Attendance
The retiring chancellor of the New York City public schools recently said that the main lesson he learned on the job was that attendance matters. Another prominent New Yorker, Woody Allen, put it this way: "Eighty percent of life is showing up."
We're changing the way we handle attendance at the high school this year. In the past, students would lose credit for a course if they missed too many classes - in theory. In practice, hardly anyone ever did, because parents would usually come to their rescue in the appeals process.
This year, the administration has asked teachers to base ten to 15 percent of a student's grade on attendance. We're allowed to do it any way we see fit. In my classes, a student earns two attendance points for each day he or she arrives on time and stays for the whole class. If a student arrives late or leaves early for any reason, I deduct one point. If he or she misses the entire class for any reason, no points are earned. There are 45 class days in a quarter, so each student can earn up to 90 attendance points. I'll throw in ten more for everyone to bring it up to 100, just to make calculations easier. That's ten percent of the total grade.
Notice I said "for any reason." That means even an excused absence -- an illness, a field trip, an away game, a family crisis, or that extra day tacked onto spring vacation to take advantage of cheaper air fares -- will cost the student two-tenths of one percent of his or her grade for the course.
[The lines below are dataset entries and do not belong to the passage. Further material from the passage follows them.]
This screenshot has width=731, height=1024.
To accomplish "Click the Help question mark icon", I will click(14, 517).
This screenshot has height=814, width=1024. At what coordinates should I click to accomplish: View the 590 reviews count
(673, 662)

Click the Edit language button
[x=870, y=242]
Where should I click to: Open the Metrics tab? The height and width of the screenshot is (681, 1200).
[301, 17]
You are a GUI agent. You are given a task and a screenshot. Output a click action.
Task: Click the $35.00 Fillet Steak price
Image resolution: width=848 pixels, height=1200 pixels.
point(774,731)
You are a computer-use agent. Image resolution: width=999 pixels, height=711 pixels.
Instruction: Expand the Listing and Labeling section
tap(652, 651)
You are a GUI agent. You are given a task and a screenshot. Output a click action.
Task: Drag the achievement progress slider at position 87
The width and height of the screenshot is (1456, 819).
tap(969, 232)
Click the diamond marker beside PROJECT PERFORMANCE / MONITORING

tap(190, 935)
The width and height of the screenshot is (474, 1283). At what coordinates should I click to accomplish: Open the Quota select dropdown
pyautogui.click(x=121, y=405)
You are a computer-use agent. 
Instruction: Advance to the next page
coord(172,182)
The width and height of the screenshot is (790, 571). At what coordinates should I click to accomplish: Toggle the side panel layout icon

Of course, students who miss class for legitimate reasons can make up quizzes or reading and writing assignments. But there are some things that just can't be made up. They can't make up missing a group project like reenacting the Trojan War or staging a funeral for Jay Gatsby. They can't make up missing a class discussion in which somebody says, "This may sound stupid, but." and then says something amazing. The rest of the class can't make up missing the amazing thing that absent student might have said.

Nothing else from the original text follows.